Vorliegender Auszug:
┌──

Am 26. März 2008 gegen 18:00 Uhr teilten eine Vertreterin der Personalabteilung, Frau G, und seine direkte Vorgesetzte, Frau C, dem Kläger mit, dass er soeben seinen letzten Arbeitstag beendet habe und am darauf folgenden Tag nicht mehr zu erscheinen bräuchte.
Hiergegen hat sich der Kläger mit seiner am 16. April 2009 beim Arbeitsgericht eingegangenen Kündigungsschutzklage gewandt.
Der Kläger hat die Auffassung vertreten, die Kündigung sei sozial ungerechtfertigt im Sinne des § 1 KSchG. Ferner sei das Schriftformerfordernis des § 623 BGB nicht erfüllt. Die Parteien unterlägen der deutschen Gerichtsbarkeit. Auf das Arbeitsverhältnis sei deutsches Arbeitsrecht anzuwenden.
Der Kläger hat beantragt,
- festzustellen, dass das Arbeitsverhältnis durch die Kündigung vom 26. März 2009 nicht aufgelöst worden ist,
- die Beklagte zu verurteilen, den Kläger auf seinem alten Arbeitsplatz zu unveränderten Arbeitsbedingungen als Branch Manager II bis zum rechtskräftigen Abschluss des Verfahrens weiterzubeschäftigen.

└──

Aufgaben:
A) Gib aus dem Auszug zur Kündigungsschutzklage den Abschnitt von "Am 26. März" bis "zu erscheinen bräuchte." wortgetreu wieder.
B) Setze den Auszug zur Kündigungsschutzklage bitte im Anschluss an seinen letzten Satz fort.

Vorliegende Einträge:

┌──

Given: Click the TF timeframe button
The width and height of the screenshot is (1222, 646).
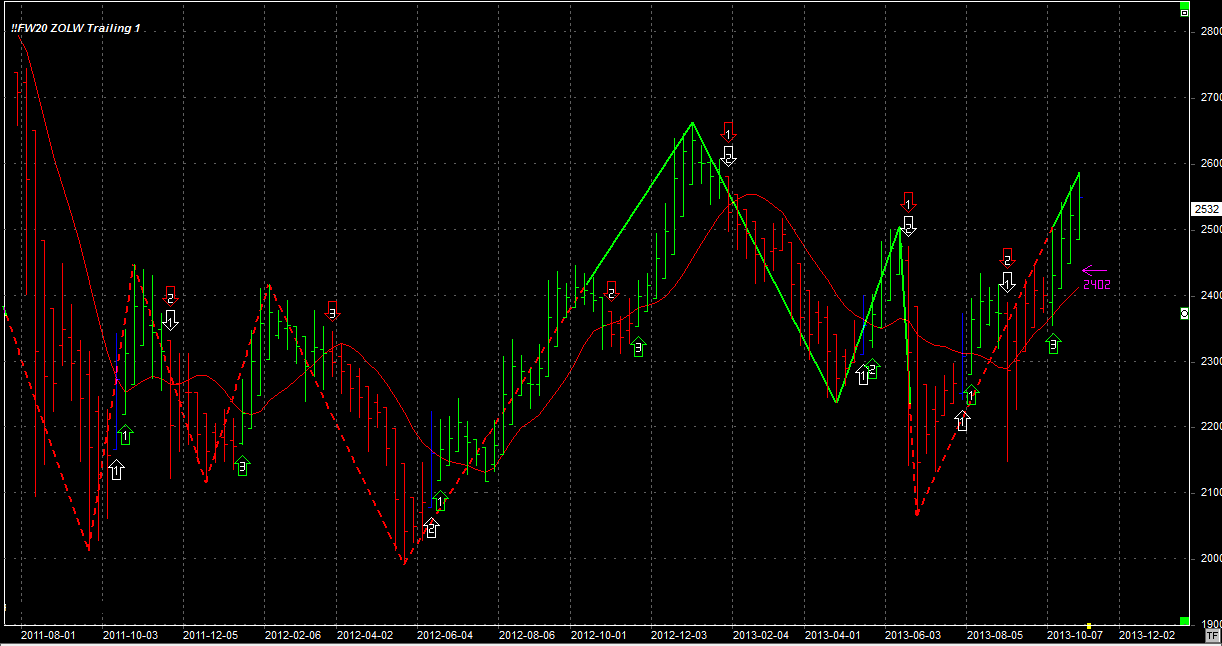Looking at the screenshot, I should point(1213,635).
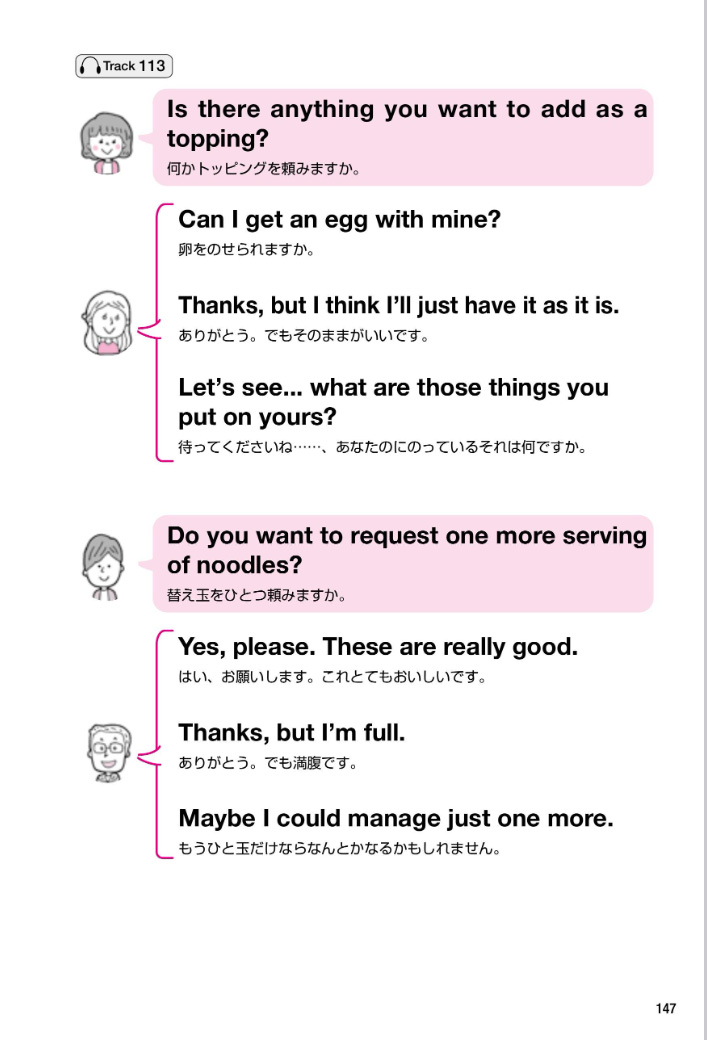Tap "Maybe I could manage just one more."
Screen dimensions: 707x1040
pyautogui.click(x=395, y=819)
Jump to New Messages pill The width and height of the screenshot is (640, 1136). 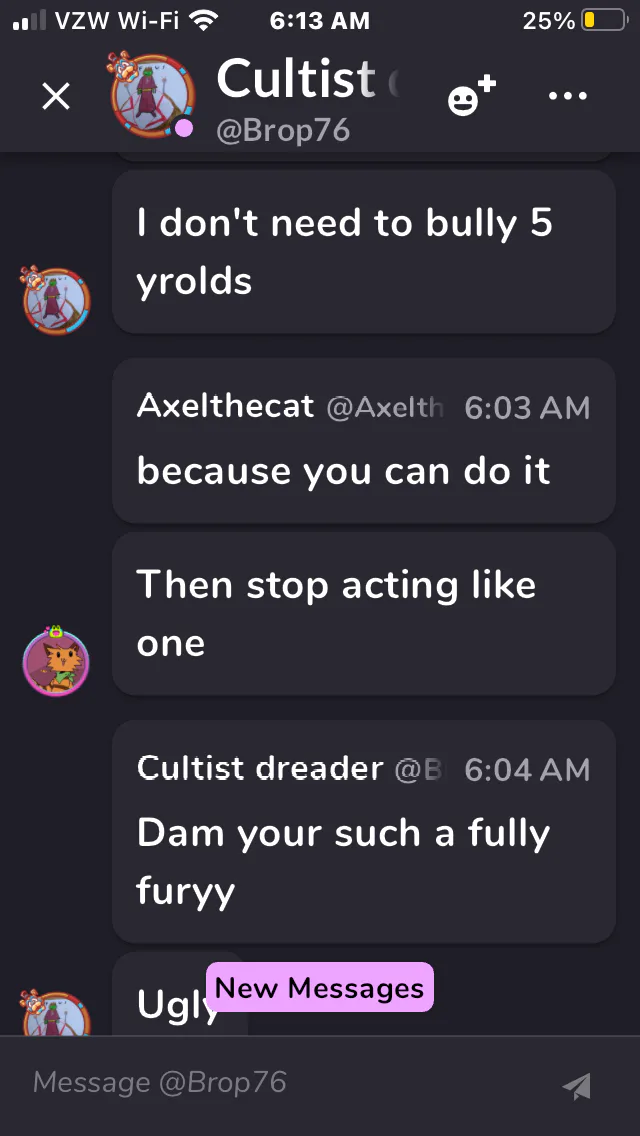coord(320,987)
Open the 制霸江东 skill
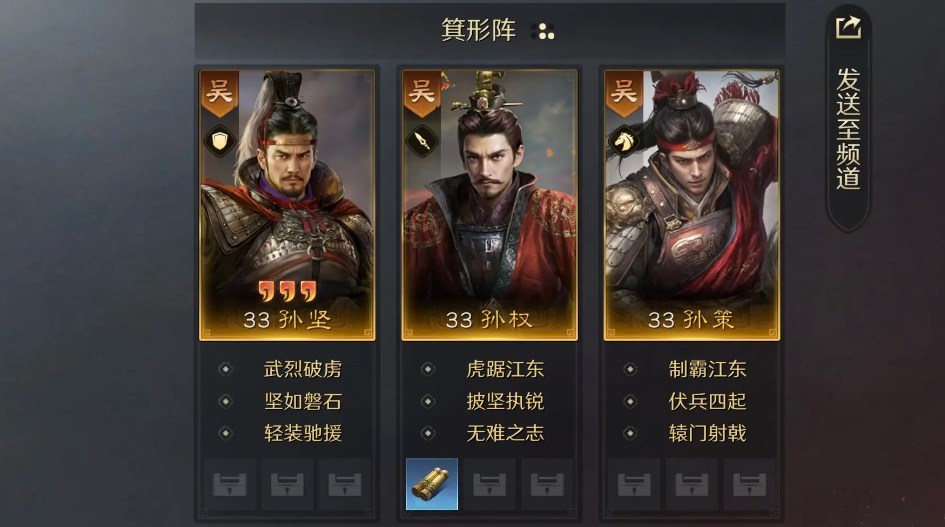 708,368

└──

Antwortliste:
A)
Am 26. März 2008 gegen 18:00 Uhr teilten eine Vertreterin der Personalabteilung, Frau G, und seine direkte Vorgesetzte, Frau C, dem Kläger mit, dass er soeben seinen letzten Arbeitstag beendet habe und am darauf folgenden Tag nicht mehr zu erscheinen bräuchte.

B)
Die Beklagte hat beantragt,
die Klage abzuweisen.
Die Beklagte hat die Auffassung vertreten, als nicht deutsches Unternehmen wirtschaftlichen Charakters im Sinne des Artikel 72 Zusatzabkommen Natotruppenstatut unterliege sie nicht der deutschen Gerichtsbarkeit. Auf das Arbeitsverhältnis finde US-amerikanisches Recht des Staates XX Anwendung. Die Parteien hätten eine Beschäftigung „at will” vereinbart, so dass die mündlich ausgesprochene Kündigung wirksam sei.
Das Arbeitsgericht hat der Klage stattgegeben. Nach der Rechtsprechung des Bundesarbeitsgerichts unterlägen nichtdeutsche Unternehmen wirt...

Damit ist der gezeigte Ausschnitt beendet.